Should vehicle-specific data be unobtainable, Thatcham Research specializes in model-specific crash repair methods, but its data tends to be available only to professional body shops, a local branch of which might be willing to share this information with you. Attempting to MIG-weld two steel sections with incompatible tensile strengths may be almost impossible and the most common advice is to drill-out the original spot-welds and replace the complete panel. However, even this may require more specialist hardware, such as a spot-welder or even a pulse MIG welder, both of which tend to be beyond the reach of a DIY mechanic.

Consider also that manufacturers have found ingenious ways of bonding different materials, such as joining aluminum and steel using structural adhesives. Therefore, be wary that MIG-welding an adjoining panel might introduce heat that causes further damage.

Health and Safety

Although MIG/MAG is one of the safest forms of arc fusion type welding, it presents a number of risks. Electric shocks should be minimized if your welder is stored, maintained and set-up correctly, but your car may not be so lucky. In most cases, disconnecting the battery will suffice, but some vehicles require their ECUs to be removed, to avoid damage from the magnetic fields that welding generates.
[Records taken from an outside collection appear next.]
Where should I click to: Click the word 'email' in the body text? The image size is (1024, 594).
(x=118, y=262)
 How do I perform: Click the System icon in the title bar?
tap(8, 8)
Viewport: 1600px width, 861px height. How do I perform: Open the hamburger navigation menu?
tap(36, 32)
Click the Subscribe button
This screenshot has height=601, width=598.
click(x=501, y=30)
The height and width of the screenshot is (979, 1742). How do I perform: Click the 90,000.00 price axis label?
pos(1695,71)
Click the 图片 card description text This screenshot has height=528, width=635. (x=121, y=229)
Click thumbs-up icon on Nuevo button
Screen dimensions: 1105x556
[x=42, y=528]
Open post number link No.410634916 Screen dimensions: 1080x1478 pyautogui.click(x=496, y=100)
For this reason, you should seek medical advice before attempting welding, if you are fitted with a pacemaker. Additionally, aim to have the welder’s negative cable as close as you can to your work area, so that the electrical circuit is kept as short as possible.

Keeping your surroundings clear reduces the risk of fire. This includes ensuring that any trim, soundproofing material, cavity wax, etc. cannot ignite within the car. Wear flame-retardant overalls, arm sleeves, gauntlets and even an apron. Keep an appropriate fire extinguisher handy and be aware that fabrics can smolder for hours before igniting.
Welding vaporizes the base metal, filler and gas, creating weld fumes, which present a further, unseen hazard. Fume fever, which has flu-like symptoms, can be quite serious, so weld in a well-ventilated area. If you are welding galvanized metal (even lightly galvanized steel, such as Zintec), remove the thin protective coating with a flap-disc so that you do not breathe the vapor. The argon/CO2 gas mixture is mainly inert but it can displace oxygen, so asphyxiation can be a risk if you are working in a pit and a gas bottle is leaking. While heavy gas cylinders pose a hazard by virtue of their weight, the pressure within them can be up to 2500psi. If they fall over and break their necks, the cylinder can have sufficient thrust to punch through a brick wall. Always ensure that the cylinders are chained up, secured and cannot fall.

While welding will not harm your ears, it can cause serious damage to your eyes and skin. Never look directly at the bright arc, as both ultraviolet (UV) and infrared (IR) lights are generated. Keep your skin covered with thick clothing and use leather gauntlets to protect your hands from the rays. You will feel IR as heat, which can cause burns to the skin. You can neither see, nor feel, UV but it can result in the short term and deeply uncomfortable ‘arc-eye’, a condition that can cause permanent retina damage in the long term.